*** Opening of EXERCISE TEXT ***

Warning: a health poster in Monrovia, capital of Liberia, which has suffered the most deaths from the Ebola virus

Warning: a health poster in Monrovia, capital of Liberia, which has suffered the most deaths from the Ebola virus...

THE scale of the suffering in West Africa should be in the forefront of people's minds when considering the Ebola virus, not the fear of a small outbreak in the UK, two C of E bishops have said.

Their words came as the World Health Organisation (WHO) announced that the number of dead had reached 4447. Anthony Banbury, Senior United Nations System Coordinator for Ebola, told a special session of the UN Security Council on Tuesday that, unless more concerted action was taken against the disease, the world would "face an entirely unprecedented situation for which we do not have a plan".

The Government this week introduced a much criticised system for screening passengers returning to the UK from West Africa, at a cost of £9 million.

The Area Bishop of Woolwich, the Rt Revd Michael Ipgrave, has argued that the focus is wrong. He has several large congregations from the Sierra Leonean community, particularly in Peckham and Walworth.

There was "some fear, a great deal of anxiety, and more sadness" among the community, many of whom had suffered family bereavements in West Africa.

"It's right we take precautions here, but the scale of suffering over there is enormous, particularly in Sierra Leone and Liberia. That is where our practical support should be focused, and the main focus of our prayers."

*** Close of EXERCISE TEXT ***
*** Opening of SOURCE DATA ***

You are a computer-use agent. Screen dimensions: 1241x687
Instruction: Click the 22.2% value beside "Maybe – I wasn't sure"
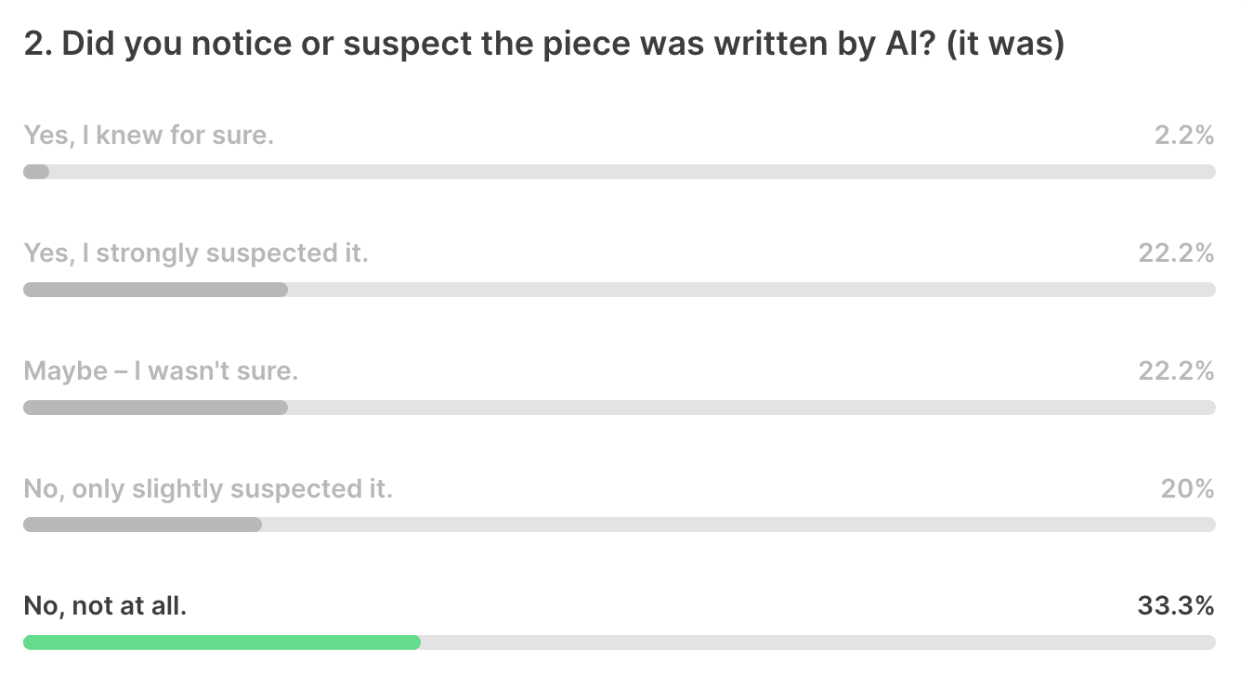pos(1177,371)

*** Close of SOURCE DATA ***

EXERCISES |
(1) Print the Ebola article from "The Government this" up to and including "in West Africa.".
(2) In the Ebola article, condense the paragraph beginning "Their words came as the World Health Organisation" into a shorter version that keeps its main facts.
(3) Write the next part of the Ebola article, picking up after its final paragraph.

YOUR WRITTEN ANSWERS |
(1)
The Government this week introduced a much criticised system for screening passengers returning to the UK from West Africa, at a cost of £9 million.

The Area Bishop of Woolwich, the Rt Revd Michael Ipgrave, has argued that the focus is wrong. He has several large congregations from the Sierra Leonean community, particularly in Peckham and Walworth.

There was "some fear, a great deal of anxiety, and more sadness" among the community, many of whom had suffered family bereavements in West Africa.

(2) As the bishops spoke, the WHO reported 4447 deaths. On Tuesday, Anthony Banbury, Senior United Nations System Coordinator for Ebola, told a special session of the UN Security Council that without more concerted action against the disease, the world would "face an entirely unprecedented situation for which we do not have a plan".

(3)
The Area Bishop of Croydon, the Rt Revd Jonathan Clark, told the Christian Today website: "We should focus on the desperate need of people in the countries where Ebola is raging unchecked, and not focus on the very, very small risk that it might come to this country. Obviously we need to take necessary precautions. But the important thing is to get help to the countries which just do not have the facilities, the infrastructure, and the staff to deal with it."

Southwark diocese is planning a day of prayer and a vigil for the countries at the forefront of the epidemic.

The death rate from this outbreak, which began in Guinea, had been thought to be about 50 per cent of those who contracted the disease. But the WHO said on Tuesday that it was more likely to be 70 per cent, because of unrecorded deaths.

In the United States, it was reported that a nurse who contracted the virus in the country's first case of an infection within its borders had been given a blood transfusion from Dr Kent Brantly, an aid worker with the Christian agency Samaritan's Purse (News, 8 August). Dr Brantly contracted Ebola while treating patients with the virus in Liberia, but recovered after he was flown to the US.